Just a week ago, many Americans knew little or nothing about Ukraine or the Ukrainian people. Many couldn’t have found it on a map, just another jigsaw piece among the geography of Eastern Europe.
There were the Klitschkos, a few NHL and NBA players, a few actresses, and plenty of murky political scandals that occasionally put the country in the news, but with little context.
Few, however, have understood who these people are, what this country believes in, and the measure of courage available to defend itself against a crushing invasion.
They do now. Boy, do we all know.
The stories of individual heroism, defiance, courage and conviction displayed by Ukrainians since Russia invaded the country have moved the world.
It’s an almost impossible fight. Ukrainians mostly alone against one of the greatest armies on the planet, led by one of its most ruthless men.
Ukraine’s plan was never to realistically stop the Russians in their tracks, hold the border or force an immediate retreat. It was about making every step on Ukrainian soil as difficult as possible. It is about sustained resistance, citizens taking up weapons and homemade explosives, refusing to bow to the occupiers. It’s about inflicting as many casualties as possible and simply surviving the aggressors until support for this war collapses in Russia.
“Ukrainians are showing their true heroism,” Ukrainian President Volodymyr Zelensky said in a video posted on Friday. “Like our ancestors before, they are going into battle. Russia continues to expect our forces to tire, but we will not tire.
Where are the Russian forces surrounding Ukraine? Check out this explainer from Yahoo Immersive to find out.
In 2014, Russia overtook the Crimea region of Ukraine without firing a shot. This time it’s about making things difficult. Hard Ukrainian.
“The enemy wants to bring the capital to its knees and destroy us,” Vladimir Klitschko said in a statement on Friday. “Anyone who can defend the city should join and help our soldiers.”
It’s David versus Goliath.
Except there’s apparently no shortage of David.
These are the grandfathers and grandmothers, who lived under Soviet rule, enlisting to do whatever they can. It’s a pensioner in his 60s, Dmytro Bellykov, who told Reuters he joins because he’s still a good shot and if not, he’s good at fixing things.
“I can repair weapons,” he said.
It is Private Vitaliy Skakun Volodymrovych, who the Ukrainian government says was laying mines along a bridge when Russian forces arrived before he was finished and cleared. Rather than flee and let them pass, he blew himself up and the bridge.
It was the group of fighters outside Kherson who lost a critical bridge to the Russians but, by CNN report, refused to retreat. Instead, they fought to take it back, at least temporarily.
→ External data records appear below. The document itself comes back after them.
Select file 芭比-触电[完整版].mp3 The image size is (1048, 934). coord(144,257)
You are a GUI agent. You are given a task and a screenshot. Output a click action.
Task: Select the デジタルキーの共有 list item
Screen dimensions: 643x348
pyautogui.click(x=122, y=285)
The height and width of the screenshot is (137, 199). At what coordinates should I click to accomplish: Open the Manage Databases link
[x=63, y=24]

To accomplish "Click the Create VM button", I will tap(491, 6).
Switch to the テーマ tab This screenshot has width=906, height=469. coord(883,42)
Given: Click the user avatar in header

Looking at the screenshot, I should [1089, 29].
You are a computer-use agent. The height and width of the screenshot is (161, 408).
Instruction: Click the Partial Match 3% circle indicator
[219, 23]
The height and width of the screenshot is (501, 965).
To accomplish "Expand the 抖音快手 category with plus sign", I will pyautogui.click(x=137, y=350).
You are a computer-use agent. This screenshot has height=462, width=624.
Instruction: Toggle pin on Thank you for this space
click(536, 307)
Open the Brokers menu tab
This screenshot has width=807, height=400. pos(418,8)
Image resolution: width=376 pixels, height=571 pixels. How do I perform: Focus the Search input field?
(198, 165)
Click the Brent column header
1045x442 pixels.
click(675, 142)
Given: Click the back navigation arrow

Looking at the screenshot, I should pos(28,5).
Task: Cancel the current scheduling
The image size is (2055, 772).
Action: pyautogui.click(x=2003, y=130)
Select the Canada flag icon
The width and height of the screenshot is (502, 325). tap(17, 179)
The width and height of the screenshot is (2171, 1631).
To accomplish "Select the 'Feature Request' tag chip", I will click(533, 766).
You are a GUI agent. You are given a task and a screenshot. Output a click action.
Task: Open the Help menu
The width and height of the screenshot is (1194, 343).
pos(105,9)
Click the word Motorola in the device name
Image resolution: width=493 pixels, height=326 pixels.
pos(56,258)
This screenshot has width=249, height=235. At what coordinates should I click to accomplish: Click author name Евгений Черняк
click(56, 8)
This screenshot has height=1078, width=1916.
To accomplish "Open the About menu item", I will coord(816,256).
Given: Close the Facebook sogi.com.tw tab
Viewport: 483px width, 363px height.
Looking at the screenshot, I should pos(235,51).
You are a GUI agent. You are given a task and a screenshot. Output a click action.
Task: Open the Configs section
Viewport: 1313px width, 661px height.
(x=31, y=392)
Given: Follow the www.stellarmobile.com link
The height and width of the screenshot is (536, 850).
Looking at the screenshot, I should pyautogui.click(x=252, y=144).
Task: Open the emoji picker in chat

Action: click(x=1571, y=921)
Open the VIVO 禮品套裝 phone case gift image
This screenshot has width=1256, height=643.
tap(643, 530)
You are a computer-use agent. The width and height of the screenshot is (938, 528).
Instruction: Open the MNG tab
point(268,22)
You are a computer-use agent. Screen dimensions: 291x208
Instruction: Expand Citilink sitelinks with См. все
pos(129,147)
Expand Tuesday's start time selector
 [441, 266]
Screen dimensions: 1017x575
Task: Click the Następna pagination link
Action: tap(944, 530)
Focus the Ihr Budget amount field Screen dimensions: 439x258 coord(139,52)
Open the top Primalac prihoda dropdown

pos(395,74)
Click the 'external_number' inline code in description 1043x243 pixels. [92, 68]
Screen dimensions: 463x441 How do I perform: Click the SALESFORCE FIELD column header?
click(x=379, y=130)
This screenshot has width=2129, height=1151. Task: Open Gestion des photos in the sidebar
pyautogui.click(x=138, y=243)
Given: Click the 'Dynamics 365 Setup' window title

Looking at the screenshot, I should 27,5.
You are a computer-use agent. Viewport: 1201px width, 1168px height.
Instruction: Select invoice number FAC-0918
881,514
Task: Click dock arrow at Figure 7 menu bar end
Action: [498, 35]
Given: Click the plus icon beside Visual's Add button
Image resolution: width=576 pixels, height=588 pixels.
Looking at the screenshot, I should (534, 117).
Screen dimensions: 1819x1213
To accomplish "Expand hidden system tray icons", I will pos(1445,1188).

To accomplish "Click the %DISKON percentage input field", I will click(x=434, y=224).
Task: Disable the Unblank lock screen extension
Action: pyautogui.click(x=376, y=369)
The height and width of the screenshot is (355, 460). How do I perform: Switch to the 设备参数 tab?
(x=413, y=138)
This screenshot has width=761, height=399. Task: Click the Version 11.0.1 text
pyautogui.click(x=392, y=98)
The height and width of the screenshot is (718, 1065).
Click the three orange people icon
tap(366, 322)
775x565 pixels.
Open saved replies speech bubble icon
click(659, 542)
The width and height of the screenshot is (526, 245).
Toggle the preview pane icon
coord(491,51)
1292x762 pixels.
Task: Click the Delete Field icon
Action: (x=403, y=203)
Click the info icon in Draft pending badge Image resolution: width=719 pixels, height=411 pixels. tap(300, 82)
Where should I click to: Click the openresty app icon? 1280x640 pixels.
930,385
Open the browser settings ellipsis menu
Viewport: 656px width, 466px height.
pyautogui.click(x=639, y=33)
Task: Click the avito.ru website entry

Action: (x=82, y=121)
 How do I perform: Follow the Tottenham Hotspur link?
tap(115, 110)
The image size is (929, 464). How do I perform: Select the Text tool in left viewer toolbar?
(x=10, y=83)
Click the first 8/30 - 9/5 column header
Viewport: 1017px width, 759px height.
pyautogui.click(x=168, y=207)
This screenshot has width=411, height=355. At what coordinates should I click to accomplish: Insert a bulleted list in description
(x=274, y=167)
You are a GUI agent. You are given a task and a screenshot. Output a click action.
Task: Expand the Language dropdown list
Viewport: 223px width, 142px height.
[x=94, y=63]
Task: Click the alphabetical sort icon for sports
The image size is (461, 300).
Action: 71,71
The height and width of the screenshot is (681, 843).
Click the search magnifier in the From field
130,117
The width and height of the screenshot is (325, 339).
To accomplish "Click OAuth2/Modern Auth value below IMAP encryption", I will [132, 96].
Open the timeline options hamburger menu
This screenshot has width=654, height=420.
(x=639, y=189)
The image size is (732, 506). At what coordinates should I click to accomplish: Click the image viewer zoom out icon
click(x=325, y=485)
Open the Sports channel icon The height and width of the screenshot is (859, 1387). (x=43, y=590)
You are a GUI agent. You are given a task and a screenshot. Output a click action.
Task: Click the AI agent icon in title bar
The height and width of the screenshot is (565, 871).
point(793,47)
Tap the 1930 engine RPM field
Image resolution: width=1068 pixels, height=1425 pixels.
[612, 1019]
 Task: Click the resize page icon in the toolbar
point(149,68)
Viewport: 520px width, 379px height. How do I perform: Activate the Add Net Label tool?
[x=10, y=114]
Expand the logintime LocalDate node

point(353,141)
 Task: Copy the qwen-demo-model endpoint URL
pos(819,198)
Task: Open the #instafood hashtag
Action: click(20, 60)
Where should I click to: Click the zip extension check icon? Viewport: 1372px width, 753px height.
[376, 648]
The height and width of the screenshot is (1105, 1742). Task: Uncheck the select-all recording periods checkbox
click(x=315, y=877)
That’s all. And everyone. The Ministry of Defense has now encouraged Ukrainians to “inform us of troop movements, make Molotov cocktails and neutralize the enemy” by almost any means necessary.
This is why every act is celebrated. Old men. Old women. Citizens. Convicted soldiers.
Everything from firebombs to harsh rhetoric that makes it clear that the Russian military is not welcome or wanted there, regardless of the propaganda in Moscow.
Some would rather die than be captured, make a final statement than silently succumb.
These are the Ukrainians; desperate but defiant, one act at a time, a people the world has learned quickly and clearly exactly who they are and what they are about.